Now that I’m older, I understand more about crabs than little Sarah did; there was no need to have a lid on the bucket because the crabs do a great job of keeping each other down. When one tries to climb out, the others pull it back down; when another tries to escape, the same thing is done over and over again until they are all exhausted and just remain in the bucket or enclosure. I have heard the term crab mentality being best described as a way of thinking that says, “if I can’t have it, neither can you”; in other words, “if I’m stuck in this bucket, so are you and so we shall remain”. Isn’t that a distorted way of thinking? You’re stuck, I’m stuck and we will wallow in this misery together because neither of us is getting out.

Think on this for a moment and let’s talk about soldier ants.

I hate soldier /army//safari ants with a passion because their sting hurts very badly, in fact, I clearly recall the first time I was stung by one in May of 2007. It was a sunny day in Jinja Uganda, I was with my team cutting grass with a slasher when I felt a sharp sting in my inner thigh; I was wearing trousers that were tucked into socks, that were tucked into gum boots, yet something had gotten through!

My first thought was “snake!” but it wasn’t… I looked down and realized I had stepped on a trail of soldier ants that were previously concealed by the grass which we had now cut. The ants were not pleased and were climbing my legs but one had found its way in and was stinging me in my inner thigh, I yelped and stomped as I ran to my room to take off my boots and trousers! Upon stripping, the ant still had not let go so I had to pull it off my skin, crushing it before I was free; the stinging continued for a while with some swelling but the ant was gone and that was a relief, literally! Here’s the thing about soldier ants, they are unified, they march in a trail and when derailed, they gang up on the obstacle and take it out even if they die doing so. Am I saying that the ant on my thigh was yelling in ant language 🙂 “I will die for the cause of the ant line” probably not, but I can’t say 100% since I don’t speak the language :).

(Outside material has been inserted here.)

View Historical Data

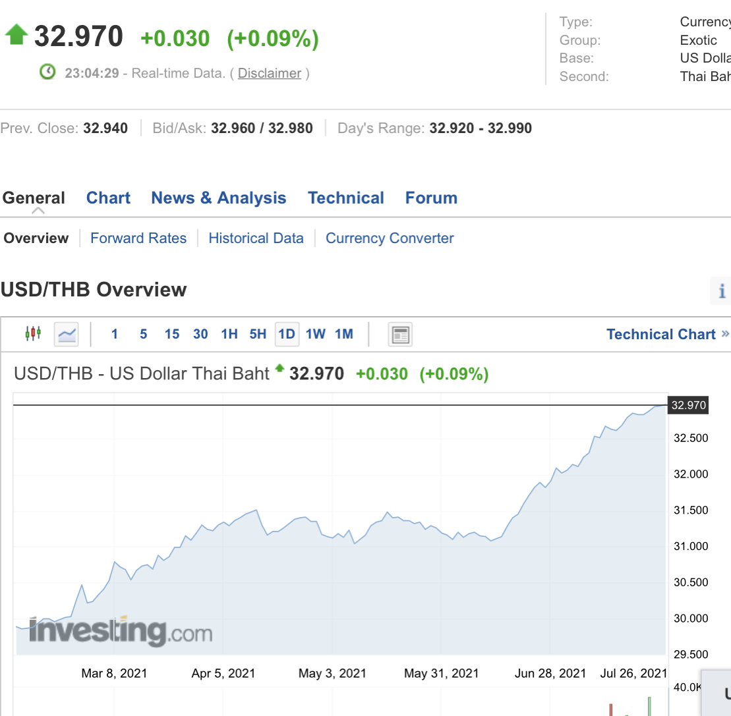click(x=256, y=238)
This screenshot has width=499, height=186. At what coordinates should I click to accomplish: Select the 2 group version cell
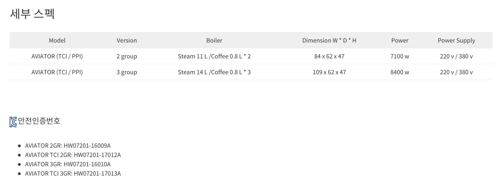pyautogui.click(x=127, y=56)
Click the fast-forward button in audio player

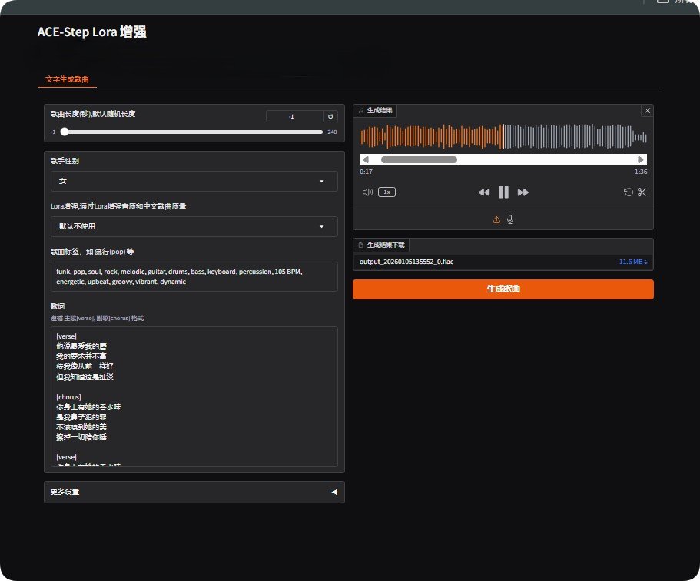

Here’s what I am saying: ants have structure, they support each other, carry their burdens together and look out for the collective good; crabs don’t, they pull each other down and each one wants to escape alone. Imagine if crabs would unite and support each other in bucket scenarios; granted, that would be like something out of a horror movie but it would probably yield different results.

When I read news articles, blog posts and reviews online, I am often appalled by how ugly we as human beings sometimes treat each other. How we criticize others, make fun of their pain, their differences, deformities, mistakes, physical appearances, and God help them if they’re famous people with broken marriages. Crab! If someone is in pain, what is your go-to response? Your default response, what you think on the inside… check that thought. Rather than learning from the mistakes of others, we often mock them and celebrate their tragedies without realizing that with that mindset, even though we might be physically free, we are emotionally and mentally enslaved. That to enjoy the misery of others, to put fellow human beings down and to rejoice in the pain of those who are suffering whether we like them or not is a reflection of our own depravity and the state of our inner wellbeing; believe me, I’m speaking to myself as much as I’m speaking to you.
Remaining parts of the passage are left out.